DATA RECORDS: Begin

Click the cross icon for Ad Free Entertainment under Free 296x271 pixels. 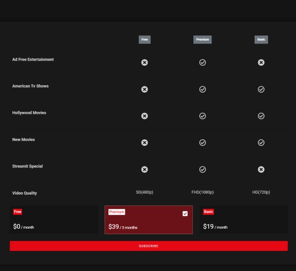(x=145, y=63)
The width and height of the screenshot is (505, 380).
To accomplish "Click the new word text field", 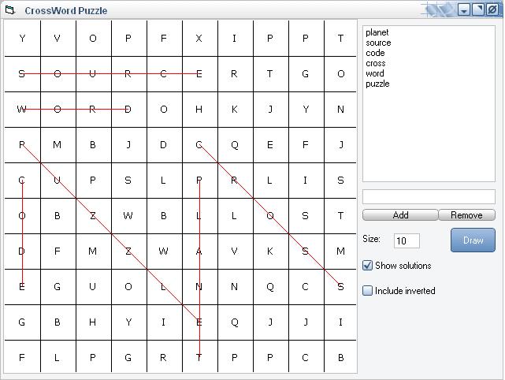I will [x=429, y=196].
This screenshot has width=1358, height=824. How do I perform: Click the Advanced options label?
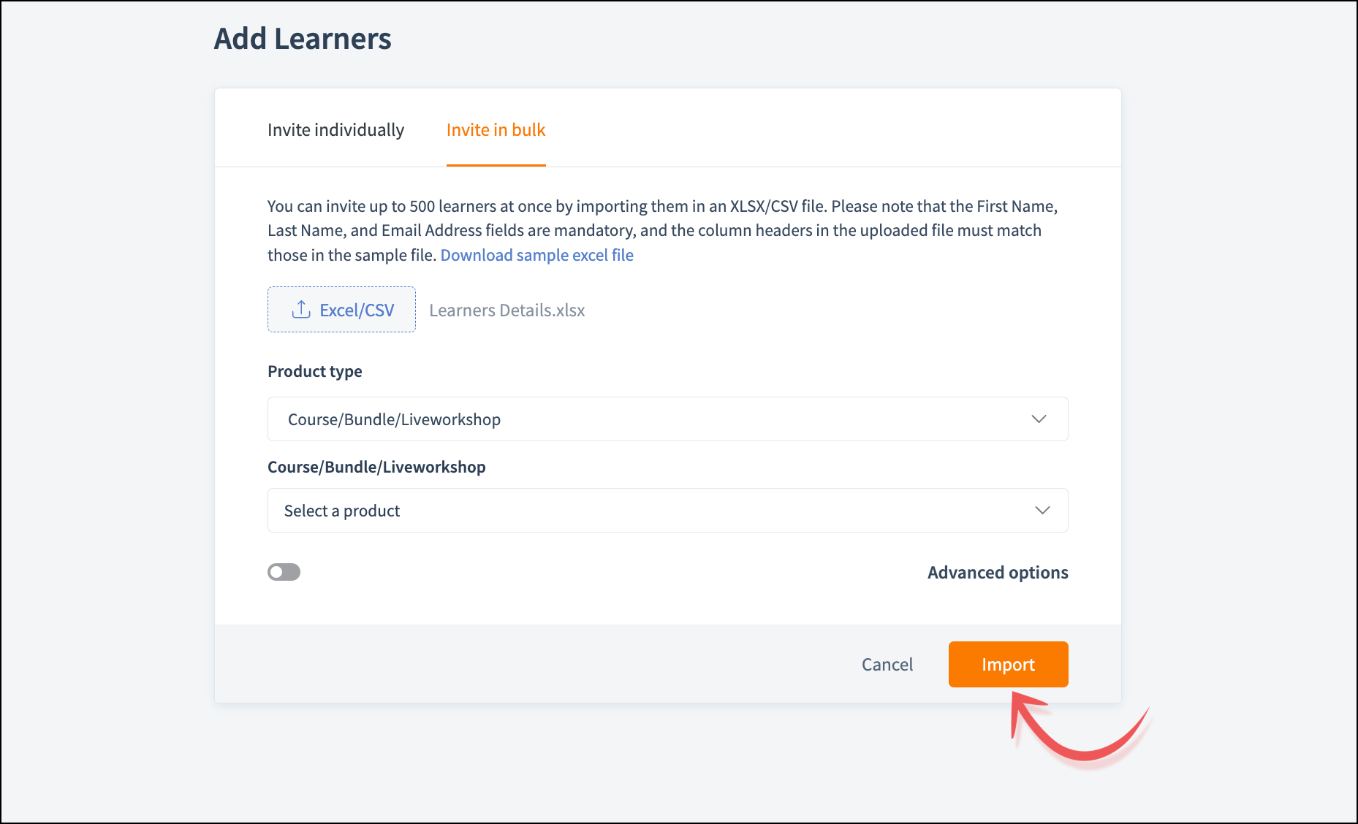pyautogui.click(x=997, y=572)
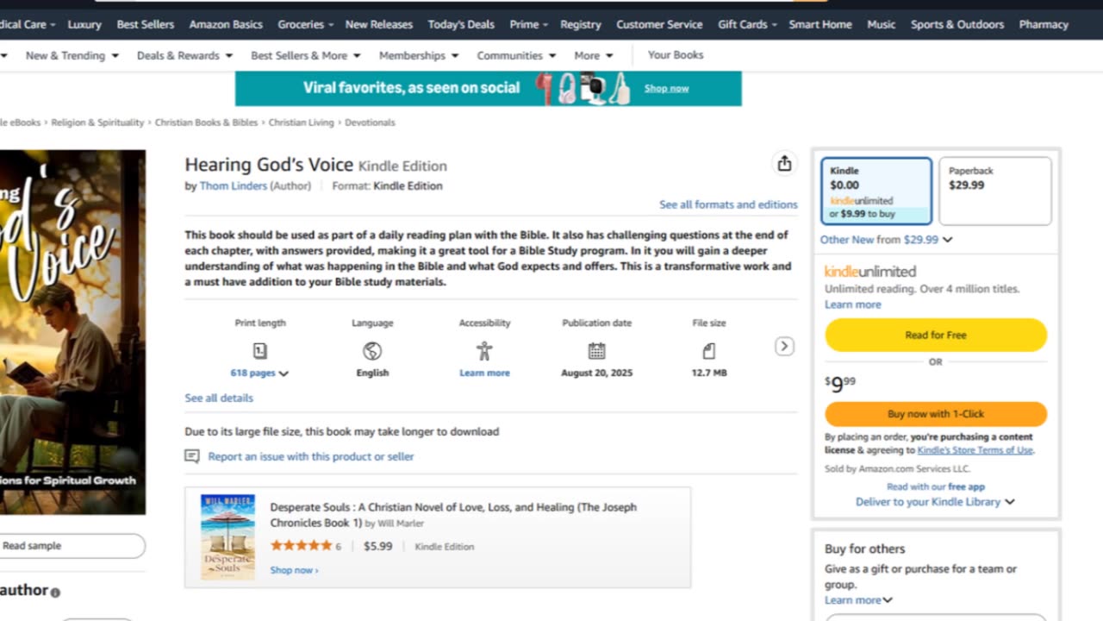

DATA RECORDS: End

(PROBLEM TO WORK ON): Nothing but the lines from the one containing "This screenshot has" through the last line of the records above should appear, each repeated exactly, with no pictures.

(OUTPUT FOR THIS TASK):
This screenshot has width=1358, height=824. How do I perform: Click the Advanced options label?
pyautogui.click(x=997, y=572)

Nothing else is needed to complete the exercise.